> _PROBLEM DESCRIPTION_
Every line that holds the word "сервисов" needs to be copied from the data below.

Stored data

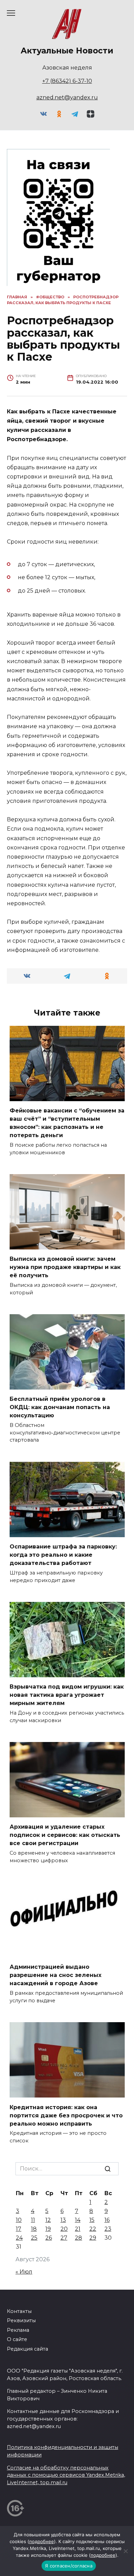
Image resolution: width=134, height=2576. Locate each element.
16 (107, 2220)
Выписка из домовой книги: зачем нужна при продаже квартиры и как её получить (65, 1267)
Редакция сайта (27, 2349)
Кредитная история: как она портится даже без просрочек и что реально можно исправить (66, 2115)
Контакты (19, 2311)
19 (48, 2229)
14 (77, 2220)
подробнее (41, 2541)
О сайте (17, 2339)
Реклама (18, 2330)
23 (107, 2229)
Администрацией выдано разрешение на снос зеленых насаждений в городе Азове (55, 1975)
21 (77, 2229)
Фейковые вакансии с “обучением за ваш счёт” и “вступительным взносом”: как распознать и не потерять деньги (67, 1122)
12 (48, 2220)
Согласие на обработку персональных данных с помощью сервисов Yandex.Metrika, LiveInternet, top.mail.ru (66, 2475)
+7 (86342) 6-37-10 (67, 81)
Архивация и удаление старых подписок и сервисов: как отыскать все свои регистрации (65, 1835)
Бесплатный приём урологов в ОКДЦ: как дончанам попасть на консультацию (60, 1407)
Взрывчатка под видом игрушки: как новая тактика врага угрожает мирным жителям (67, 1694)
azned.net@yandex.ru (67, 97)
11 (33, 2220)
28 (78, 2238)
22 (92, 2229)
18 (34, 2229)
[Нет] (125, 2551)
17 (18, 2229)
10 (19, 2220)
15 (91, 2220)
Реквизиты (21, 2320)
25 (34, 2238)
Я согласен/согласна (68, 2565)
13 (63, 2220)
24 (19, 2238)
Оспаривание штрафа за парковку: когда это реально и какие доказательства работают (63, 1554)
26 (48, 2238)
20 (64, 2229)
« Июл (23, 2271)
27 (63, 2238)
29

> _TASK ANSWER_
Согласие на обработку персональных данных с помощью сервисов Yandex.Metrika, LiveInternet, top.mail.ru (66, 2475)
Архивация и удаление старых подписок и сервисов: как отыскать все свои регистрации (65, 1835)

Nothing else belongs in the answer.